According to the Programme, the acquis communautaire also includes legal and normative standards of the EU. Almost each of the Programme's economic sections presents a list of the European Union's basic acts making up the acquis communautaire. The acts are selected on the basis of the candidate countries' experience of accession to the European Union as well as the necessity of meeting the criteria implied by the objectives of monetary, economic, and political union of the Member States and formulated by the Council of Europe in June 1993 in Copenhagen. The Programme's provisions suggest that, for the most part, the acquis communautaire only includes the EU's economic legislation, which is generally based on Articles 50 and 51 of the PC A. In our view, such an approach to defining the content of the acquis communautaire is wholly in the interests of Ukraine and is capable of fully satisfying its Eurointegration aspirations. The main focus on measures to harmonise economic legislation lays down the foundation for bringing the relations with the European Union to a new phase which involves the signature of an agreement on a free trade area. Such an approach is also reflected by the fact that the European Union gives Ukraine a necessary assistance in the harmonisation sphere, which is provided for by Article 51(4) of the PCA.

 However, the absence in Ukraine of an effective mechanism for harmonising its legislation with EU law appears to be a factor which has not facilitated the implementation of the Programme. For this reason, there have been attempts to supplement it with another document — namely, the National Programme for Approximation of Ukrainian Legislation to Legislation of the European Union, which was approved by Law of Ukraine No. 1629 — IV of 18 March 2004.[23]

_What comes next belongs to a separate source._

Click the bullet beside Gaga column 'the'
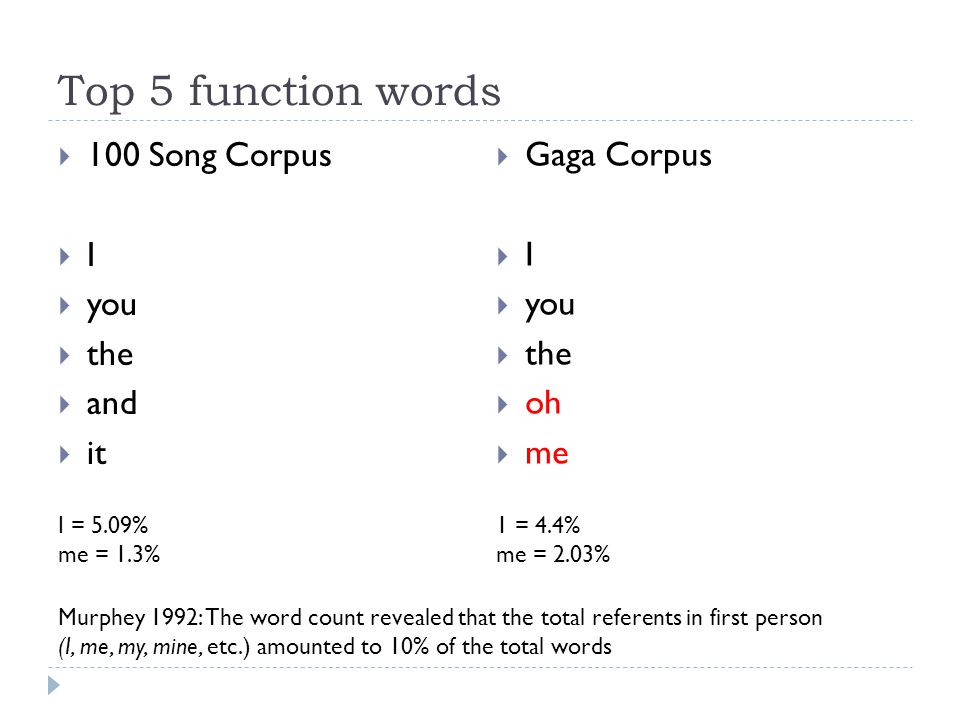The width and height of the screenshot is (960, 720). point(503,355)
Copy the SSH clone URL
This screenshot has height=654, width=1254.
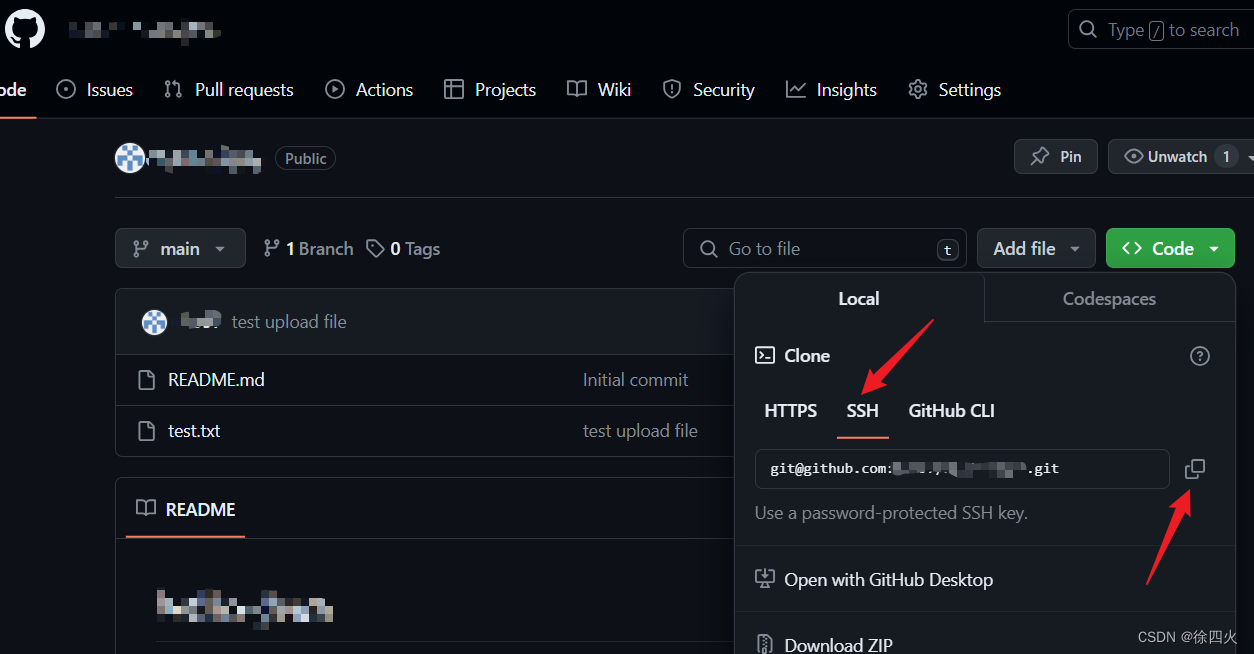coord(1195,468)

Section II of the National Programme defines the acquis communautaire as the legal system of the European Union, including the EU law acts (but, not only such acts) adopted within the framework of the European Community, Common Foreign and Security Policy and Common Policy on Justice and Home Affairs. The National Programme considerably widens the content of the acquis communautaire. Ukrainian laws and other legislative acts should be brought into line with it. This can also be seen from the Programme's list of acquis communautaire sources. According to the Programme, among these sources are: the Treaties establishing the European Communities (the EC and the European Atomic Energy Community) and the Treaty on European Union as amended by further Treaties; Merger Treaty of 1965; Acts of Accession; acts adopted by EU institutions; the EC's international agreements; general principles of EC law; general provisions or principles relating to matters of foreign and security policies; the ECJ's rulings.

 This list, which is rather incomplete, may not be regarded as absolutely correct. In particular, it does not include such sources of the acquis communautaire as acts adopted by the Member States' representatives in the Council of the European Union; international agreements between the Member States of the European Union, concluded in the process of implementing the provisions of the founding Treaties; the 1970 and 1975 agreements on budget, international traditions established by the European Union over the period of its existence; declarations and resolutions of EU institutions.

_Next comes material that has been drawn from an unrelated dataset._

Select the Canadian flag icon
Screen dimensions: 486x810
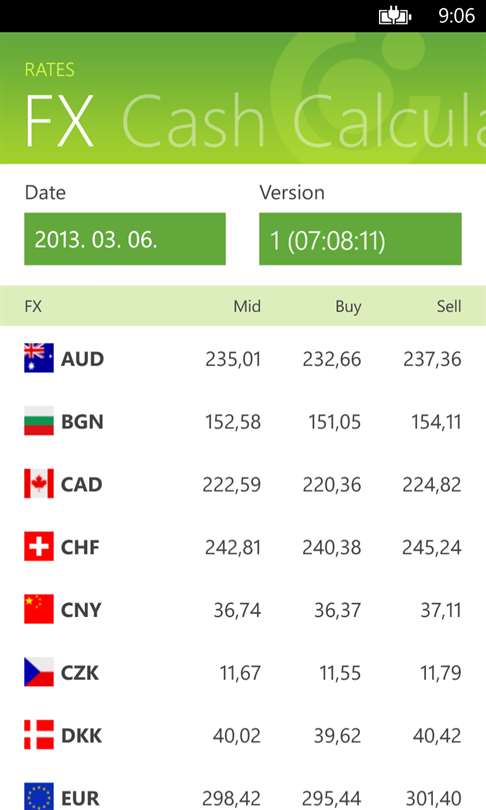[x=39, y=484]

 However, this does not change essentially the harmonisation approach which is mirrored in the National Programme. The Programme reflects an effort to encompass the acquis communautaire as a whole — that is, not only rules of economic law of European integration organisations. In practice, this suggests that the National Programme aims to ensure that Ukrainian legislation is harmonised with EU law, in the same way as it was done by the countries which having already passed a preparatory association phase, are preparing for their accession to the European Union It should be noted that such an approach to harmonisation does not match the practice of the countries candidates for EU membership. It seems that the harmonisation is being carried out for its own sake and not for the sake of the objective declared -namely, a step-by-step approximation of Ukrainian legislation to legislation of the European Union, which is a necessary stage on the way towards creating an area of free trade with the EU. Therefore, such an approach to harmonisation raises some questions. The first is whether Ukraine is capable of implementing such wide-scale measures of harmonisation. The second is whether there is generally a need, at the current stage of Ukraine-EU relationship, for the harmonisation oriented to the entire acquis communautaire. The answers to these questions can hardly be positive. In our view, there exists a risk that the National Programme may lead to the same result as the preceding programme, which has remained to be nothing but a declaration of good intentions of Ukraine.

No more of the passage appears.